D’où la nécessité, comme vous le faites, de nommer avec précision cette nouvelle réalité, l’hybridation…
Jean-François Gayraud
En effet, l’irrégularité prend toujours les formes de son époque. Elle reflète un contexte stratégique dont elle est l’expression. Que ce contexte stratégique change voire mute comme c’est le cas depuis la fin du XXème siècle et cet irrégulier, gangster ou terroriste, change à son tour. Nous conservons de l’irrégulier une représentation datée : celle du Partisan. Or l’irrégulier qui lui succède à la fin de la Guerre froide demeure incompris : c’est un Hybride.
Hier donc, sous l’empire de la Guerre froide, les partisans et les bandits vivaient sur deux planètes radicalement différentes, au sein d’univers étanches. La distinction, et donc la frontière, entre le bandit et le partisan allait de soi, comportait une forme d’évidence. La guerre elle-même était une catégorie claire.

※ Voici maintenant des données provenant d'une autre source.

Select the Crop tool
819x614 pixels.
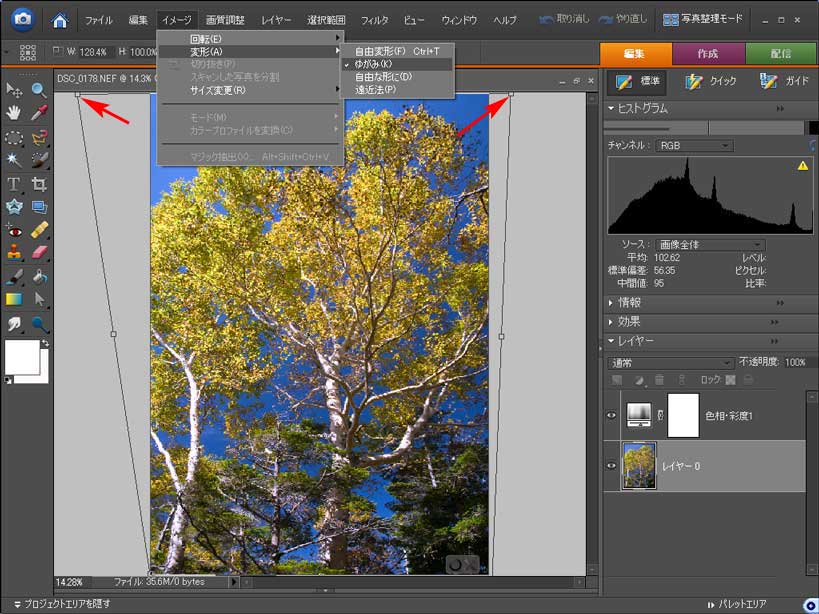point(39,184)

La dichotomie terrorisme-guérilla/crime organisé était censée renvoyer à une opposition d’objectifs. Le terrorisme poursuit un but politique, alors qu’une organisation criminelle ne recherche que du profit. L’un souhaite détruire ou conquérir le pouvoir à des fins divers (idéologiques, religieux, ethniques), l’autre est un prédateur économico financier (accumulation de richesses) : l’idéologie ou le profit. Autrement dit, une entité criminelle ne poursuit pas d’objectifs politiques et a contrario une entité politique ne poursuit pas d’objectifs criminels (« de droit commun »).

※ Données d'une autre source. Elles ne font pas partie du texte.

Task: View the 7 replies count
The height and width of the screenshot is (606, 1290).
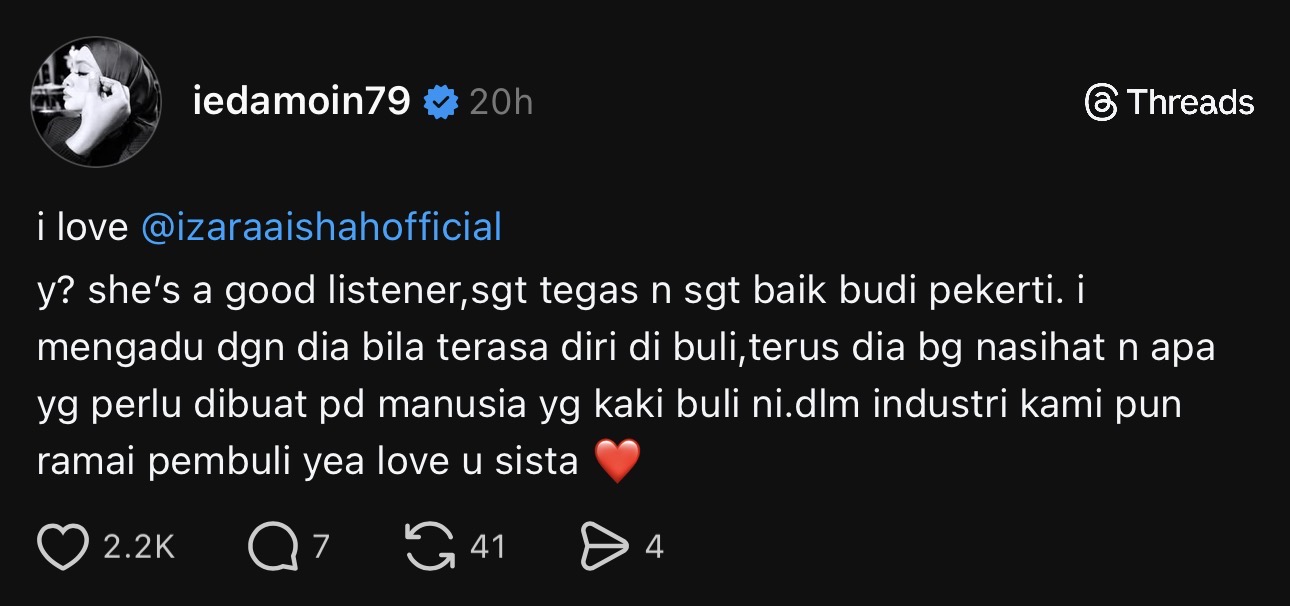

Non seulement les objectifs sont censés être radicalement différents (idéologie versus profit), mais les méthodes également : le monde du crime organisé, toujours dans la discrétion pour commettre ses crimes économiques, répugne à user de violences trop visibles, l’exposant à une réaction étatique. La discrétion est une sage précaution pour passer sous les radars de la vigilance des services répressifs et des médias. La violence criminelle demeure ciblée contre des adversaires, qu’elle soit pour nous irrationnelle (vendetta, vengeance) ou « rationnelle » (élimination de la concurrence), là où la violence politique peut se révéler aveugle et indiscriminée.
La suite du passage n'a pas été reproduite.